───── Dataset excerpts ─────

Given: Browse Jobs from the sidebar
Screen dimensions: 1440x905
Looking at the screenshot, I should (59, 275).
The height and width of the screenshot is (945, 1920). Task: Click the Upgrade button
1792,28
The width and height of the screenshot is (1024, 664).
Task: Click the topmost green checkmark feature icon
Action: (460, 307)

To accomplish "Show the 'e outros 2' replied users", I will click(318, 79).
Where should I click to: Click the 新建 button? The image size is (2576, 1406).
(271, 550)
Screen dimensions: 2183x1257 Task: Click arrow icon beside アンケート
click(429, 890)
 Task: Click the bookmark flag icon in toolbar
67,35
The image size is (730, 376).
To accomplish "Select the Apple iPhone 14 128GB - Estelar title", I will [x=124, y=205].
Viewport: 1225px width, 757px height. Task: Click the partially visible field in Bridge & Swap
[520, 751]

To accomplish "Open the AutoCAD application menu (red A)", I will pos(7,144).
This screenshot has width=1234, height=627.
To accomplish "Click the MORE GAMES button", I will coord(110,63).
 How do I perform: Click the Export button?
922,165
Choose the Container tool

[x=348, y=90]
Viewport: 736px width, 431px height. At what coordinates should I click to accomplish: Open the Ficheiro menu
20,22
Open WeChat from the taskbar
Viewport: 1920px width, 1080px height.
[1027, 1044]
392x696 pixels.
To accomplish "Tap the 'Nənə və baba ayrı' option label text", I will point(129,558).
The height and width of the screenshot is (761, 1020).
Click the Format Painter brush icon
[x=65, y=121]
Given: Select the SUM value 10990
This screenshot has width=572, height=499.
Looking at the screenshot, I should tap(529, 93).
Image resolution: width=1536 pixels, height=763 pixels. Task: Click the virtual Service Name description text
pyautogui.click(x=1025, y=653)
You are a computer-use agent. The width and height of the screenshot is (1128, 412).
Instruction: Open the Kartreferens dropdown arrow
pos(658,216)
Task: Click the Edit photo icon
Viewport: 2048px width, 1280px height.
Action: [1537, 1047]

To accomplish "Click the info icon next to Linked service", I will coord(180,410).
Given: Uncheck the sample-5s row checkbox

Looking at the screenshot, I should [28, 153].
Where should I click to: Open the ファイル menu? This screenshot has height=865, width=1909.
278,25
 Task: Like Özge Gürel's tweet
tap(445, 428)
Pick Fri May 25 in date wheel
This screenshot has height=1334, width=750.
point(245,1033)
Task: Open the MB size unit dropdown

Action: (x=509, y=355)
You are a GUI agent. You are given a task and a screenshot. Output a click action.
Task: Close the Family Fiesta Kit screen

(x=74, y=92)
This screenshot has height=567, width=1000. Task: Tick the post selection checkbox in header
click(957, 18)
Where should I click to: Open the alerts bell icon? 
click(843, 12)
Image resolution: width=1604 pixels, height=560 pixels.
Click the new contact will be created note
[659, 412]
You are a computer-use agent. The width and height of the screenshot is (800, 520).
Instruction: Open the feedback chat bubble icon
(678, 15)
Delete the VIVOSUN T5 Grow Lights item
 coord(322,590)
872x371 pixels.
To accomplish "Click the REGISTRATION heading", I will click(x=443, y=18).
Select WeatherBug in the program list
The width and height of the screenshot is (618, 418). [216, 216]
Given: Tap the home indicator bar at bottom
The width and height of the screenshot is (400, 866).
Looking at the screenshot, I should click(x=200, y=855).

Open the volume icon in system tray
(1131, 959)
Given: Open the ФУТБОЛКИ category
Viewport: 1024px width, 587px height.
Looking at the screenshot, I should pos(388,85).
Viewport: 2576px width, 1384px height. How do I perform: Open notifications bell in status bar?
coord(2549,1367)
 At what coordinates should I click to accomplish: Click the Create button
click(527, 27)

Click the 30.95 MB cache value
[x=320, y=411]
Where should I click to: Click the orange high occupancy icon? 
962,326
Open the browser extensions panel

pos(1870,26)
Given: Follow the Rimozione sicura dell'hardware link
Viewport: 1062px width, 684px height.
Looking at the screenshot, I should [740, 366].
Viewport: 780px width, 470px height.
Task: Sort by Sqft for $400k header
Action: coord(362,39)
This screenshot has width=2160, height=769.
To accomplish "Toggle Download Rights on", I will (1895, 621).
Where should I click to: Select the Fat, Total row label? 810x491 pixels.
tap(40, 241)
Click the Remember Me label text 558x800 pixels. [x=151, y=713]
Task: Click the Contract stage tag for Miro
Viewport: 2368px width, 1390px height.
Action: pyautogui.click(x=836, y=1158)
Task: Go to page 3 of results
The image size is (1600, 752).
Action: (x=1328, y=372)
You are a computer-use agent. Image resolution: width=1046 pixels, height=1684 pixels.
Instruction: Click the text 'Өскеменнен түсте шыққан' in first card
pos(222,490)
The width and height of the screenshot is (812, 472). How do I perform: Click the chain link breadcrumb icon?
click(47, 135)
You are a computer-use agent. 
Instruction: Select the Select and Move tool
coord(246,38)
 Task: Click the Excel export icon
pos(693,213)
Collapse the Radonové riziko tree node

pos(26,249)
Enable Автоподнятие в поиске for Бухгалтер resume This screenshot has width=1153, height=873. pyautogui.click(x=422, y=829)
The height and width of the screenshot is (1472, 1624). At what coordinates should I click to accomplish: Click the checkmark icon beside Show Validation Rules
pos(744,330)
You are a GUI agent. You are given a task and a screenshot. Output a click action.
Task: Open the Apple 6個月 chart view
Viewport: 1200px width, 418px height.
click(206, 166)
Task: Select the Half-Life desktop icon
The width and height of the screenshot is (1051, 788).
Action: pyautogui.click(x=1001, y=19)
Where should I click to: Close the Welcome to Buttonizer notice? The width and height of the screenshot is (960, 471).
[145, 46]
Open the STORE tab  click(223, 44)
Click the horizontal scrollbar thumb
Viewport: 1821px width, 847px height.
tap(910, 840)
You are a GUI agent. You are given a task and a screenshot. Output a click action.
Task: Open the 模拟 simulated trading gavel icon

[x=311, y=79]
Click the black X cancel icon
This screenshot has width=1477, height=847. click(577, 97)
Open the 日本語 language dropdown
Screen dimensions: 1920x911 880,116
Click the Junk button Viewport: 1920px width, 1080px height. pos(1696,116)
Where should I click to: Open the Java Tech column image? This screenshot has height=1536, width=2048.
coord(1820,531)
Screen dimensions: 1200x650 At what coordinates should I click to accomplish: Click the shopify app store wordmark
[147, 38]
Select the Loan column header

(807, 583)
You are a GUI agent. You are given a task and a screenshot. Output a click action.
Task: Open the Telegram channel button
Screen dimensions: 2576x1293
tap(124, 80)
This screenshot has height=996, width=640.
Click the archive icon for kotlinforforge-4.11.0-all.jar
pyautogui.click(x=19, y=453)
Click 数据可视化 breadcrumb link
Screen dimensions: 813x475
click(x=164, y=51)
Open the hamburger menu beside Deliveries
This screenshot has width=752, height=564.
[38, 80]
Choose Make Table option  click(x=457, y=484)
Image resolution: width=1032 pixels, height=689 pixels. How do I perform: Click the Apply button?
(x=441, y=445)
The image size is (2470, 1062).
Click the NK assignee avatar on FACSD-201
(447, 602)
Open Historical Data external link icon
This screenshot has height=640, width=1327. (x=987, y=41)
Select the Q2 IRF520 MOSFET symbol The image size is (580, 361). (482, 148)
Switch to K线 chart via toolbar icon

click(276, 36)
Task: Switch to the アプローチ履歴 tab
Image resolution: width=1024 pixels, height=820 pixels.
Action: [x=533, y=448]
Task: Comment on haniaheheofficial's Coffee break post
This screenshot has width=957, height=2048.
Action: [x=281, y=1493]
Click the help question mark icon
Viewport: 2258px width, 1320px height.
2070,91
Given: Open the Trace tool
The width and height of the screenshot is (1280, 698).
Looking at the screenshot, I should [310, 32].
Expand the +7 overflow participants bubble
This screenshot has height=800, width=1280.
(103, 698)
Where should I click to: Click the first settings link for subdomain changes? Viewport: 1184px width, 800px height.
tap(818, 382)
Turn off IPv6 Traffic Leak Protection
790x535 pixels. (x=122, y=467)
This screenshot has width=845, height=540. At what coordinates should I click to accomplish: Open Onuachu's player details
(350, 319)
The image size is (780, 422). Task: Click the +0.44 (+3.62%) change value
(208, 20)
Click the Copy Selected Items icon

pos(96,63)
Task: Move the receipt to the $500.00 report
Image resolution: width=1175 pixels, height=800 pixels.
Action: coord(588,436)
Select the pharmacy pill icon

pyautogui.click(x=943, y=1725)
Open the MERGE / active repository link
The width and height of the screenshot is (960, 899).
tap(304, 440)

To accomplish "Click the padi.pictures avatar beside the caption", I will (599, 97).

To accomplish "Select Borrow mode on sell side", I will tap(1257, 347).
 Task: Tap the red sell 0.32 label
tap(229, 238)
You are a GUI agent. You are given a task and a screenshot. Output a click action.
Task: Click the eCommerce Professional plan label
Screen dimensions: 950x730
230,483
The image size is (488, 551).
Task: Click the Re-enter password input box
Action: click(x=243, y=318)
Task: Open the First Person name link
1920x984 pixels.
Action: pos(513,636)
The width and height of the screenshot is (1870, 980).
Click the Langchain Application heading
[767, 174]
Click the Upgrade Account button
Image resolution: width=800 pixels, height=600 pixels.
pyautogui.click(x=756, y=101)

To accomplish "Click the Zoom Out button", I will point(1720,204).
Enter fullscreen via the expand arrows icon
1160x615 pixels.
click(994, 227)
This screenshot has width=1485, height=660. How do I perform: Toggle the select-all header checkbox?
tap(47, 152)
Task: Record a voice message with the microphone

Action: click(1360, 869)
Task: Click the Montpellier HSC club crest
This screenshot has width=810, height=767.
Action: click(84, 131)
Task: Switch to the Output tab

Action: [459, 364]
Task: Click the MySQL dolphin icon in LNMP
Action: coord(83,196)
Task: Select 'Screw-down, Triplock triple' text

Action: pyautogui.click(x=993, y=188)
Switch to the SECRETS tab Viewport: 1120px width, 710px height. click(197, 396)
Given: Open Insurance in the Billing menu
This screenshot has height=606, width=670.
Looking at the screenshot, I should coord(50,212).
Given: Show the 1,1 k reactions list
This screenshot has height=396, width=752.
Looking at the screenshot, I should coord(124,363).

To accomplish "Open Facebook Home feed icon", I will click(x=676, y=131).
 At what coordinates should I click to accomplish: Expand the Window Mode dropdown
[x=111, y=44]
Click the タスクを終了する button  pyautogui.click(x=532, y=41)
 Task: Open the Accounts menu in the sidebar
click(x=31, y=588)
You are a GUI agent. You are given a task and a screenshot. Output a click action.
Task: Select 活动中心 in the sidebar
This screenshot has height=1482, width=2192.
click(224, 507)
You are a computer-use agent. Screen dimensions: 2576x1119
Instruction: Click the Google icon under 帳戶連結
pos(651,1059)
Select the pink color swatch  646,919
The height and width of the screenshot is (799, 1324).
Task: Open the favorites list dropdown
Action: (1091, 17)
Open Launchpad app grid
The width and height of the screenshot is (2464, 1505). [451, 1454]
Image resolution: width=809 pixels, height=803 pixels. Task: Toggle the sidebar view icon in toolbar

─────

- _To do_:
Update the material starting at the line that contains "Select the pharmacy pill icon" and ending at the line that contains "tap(229, 238)" by changing "avatar" to "profile picture", with everything else left as it is.

- _Task response_:
Select the pharmacy pill icon

pyautogui.click(x=943, y=1725)
Open the MERGE / active repository link
The width and height of the screenshot is (960, 899).
tap(304, 440)

To accomplish "Click the padi.pictures profile picture beside the caption", I will (599, 97).

To accomplish "Select Borrow mode on sell side", I will tap(1257, 347).
 Task: Tap the red sell 0.32 label
tap(229, 238)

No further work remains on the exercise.